The solution that you mentioned (basically creating two DLLs) could be a reasonable intermediate step. I guess it could boil down to something as simple as loading a jhip-nvcc.dll vs. jhip-hcc.dll, and it wouldn’t even be visible through the Java layer. However, this does not solve the issue of not being able to load kernels at all.
I tried running JavaCPP on HCC. Unfortunately JavaCPP couldn’t parse the header. I didn’t pursue it further, because HCC seems overly complicated for what I need (and it probably won’t work anyway because it adverizes itself as an extension of the C++ language). The next API to try would be ROCr/HSA. It’s the lowest-level, pure C, and allows loading kernels from a file.
But before I jumped further down the rabbit hole, I ran a couple quick and dirty benchmarks. The performance of launching small kernels (in a queue) seems to be good, under 9 microseconds per kernel. However, the performance of hsBLAS is awful (much worse than clBLAS), especially for small matrices. Until AMD invests in a good, hand-written, assembly sgemm, it’s not going to be useful for me, unfortunately.
*** Edit ***
I don’t understand why WeakReference or Cleaner is better than finalize. What makes it cleaner and more deterministic? I’m surprised that a class like Cleaner is being put into the core libraries. It seems quite specialized, useful when someone wants to attach a finalizer (which we’ve come to agree are generally a bad idea) to someone else’s object. Perhaps there is some subtle reason why the reference mechanism is better than finalization, but I don’t think the video made that clear. Maybe the facility is primarily geared for caches, which have a need to do “third party finalization” of unused cached objects. OTOH, apparently DirectByteBuffer was changed to use Cleaner. I hope it wasn’t simply because Java doesn’t have suppressFinalize (https://msdn.microsoft.com/en-us/library/system.gc.suppressfinalize(v=vs.110).aspx)
I had seen your accidental comment about the JavaCPP parser. A while ago, I talked with Samuel Audet (the guy behing JavaCPP) about this as well, around this post: https://forum.byte-welt.net/byte-welt-projekte-projects/jcuda/16661-java-wrappers-cuda-javacpp.html#post119470 , but similarly, didn’t pursue this further (shifting priorities here and there…). Also, I did not yet find the time to dive deeper into the relationships of ROCr/HSA/HCC/HIP - which may be a reason of why I am not sure what you mean by “trying” in this case, and have to ask the possibly stupid question: Are you now aiming at something like “JROCr”?

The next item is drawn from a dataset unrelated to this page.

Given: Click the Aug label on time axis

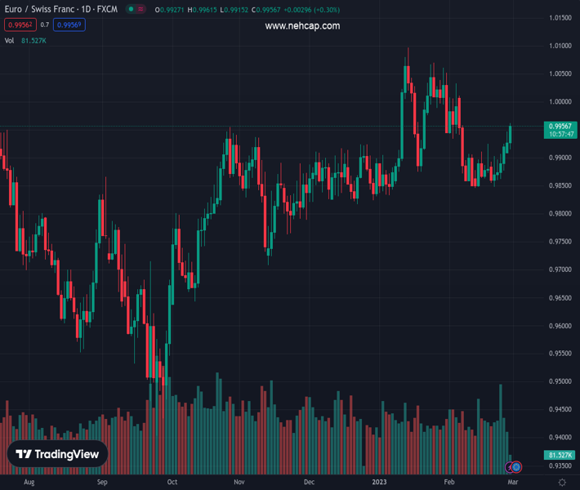Looking at the screenshot, I should pos(29,483).
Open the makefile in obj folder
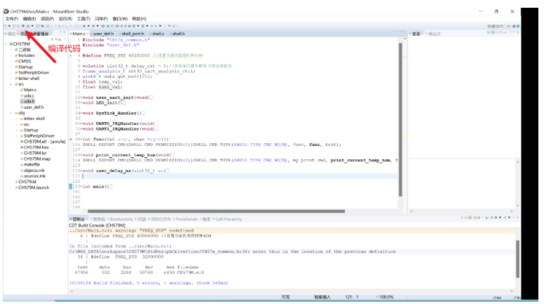Screen dimensions: 544x304 (x=32, y=164)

Regarding hcBLAS: Is BLAS something that you are particularly interested in? There’s some competition going on: In addition to CUBLAS, there are clBLAS, CLBlast, Magma, ViennaCL… The latter already is, roughly speaking, “an abstraction layer on a similar level as HIP”, but aiming solely at BLAS: It offers BLAS routines, and allows to plug in different backends.

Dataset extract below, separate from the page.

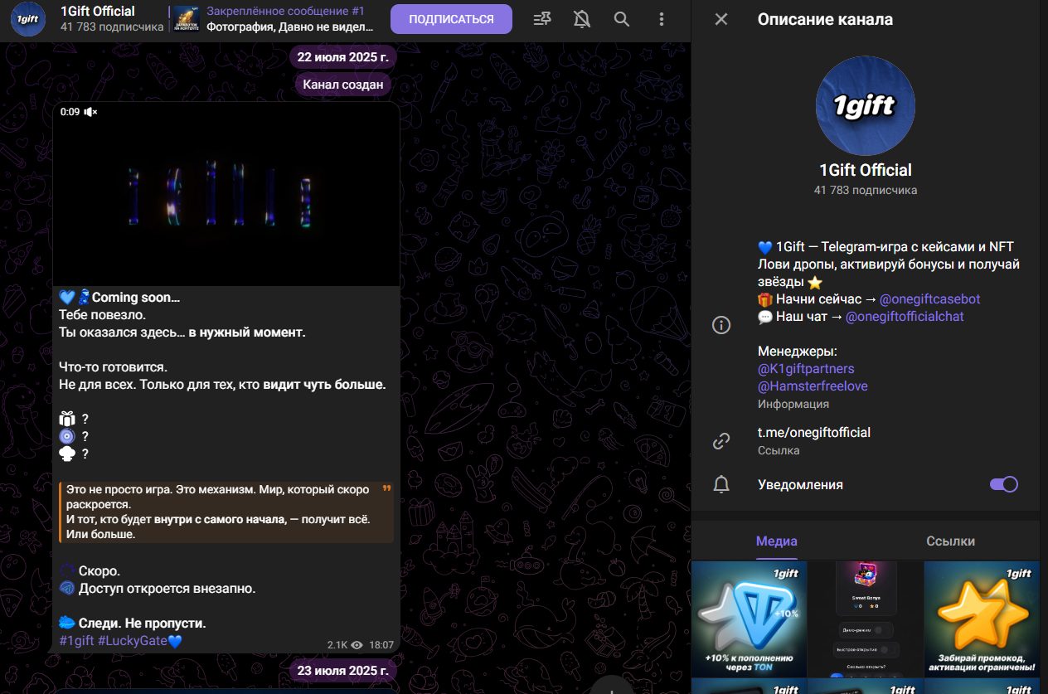Open search in the channel header

coord(621,19)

(And BTW, for clBLAS and CLBlast, I created the corresponding JOCL libraries)
When you talk about “quick and dirty benchmarks”, I have to intervene (even though you are likely aware of that) : It’s difficult. Apart from the general, high-level questions about the setup and the devices and for which device the kernels may be optimized, there are many different, additional caveats. It may be clear that some BLASes may have a higher launch overhead for the individual calls but achieve a higher peak performance for larger matrices and so on. But since you mentioned SGEMM: Note that the BLAS implementors are usually aware of that, and often offer a dedicated “batched SGEMM” routine that works better for many small matrices.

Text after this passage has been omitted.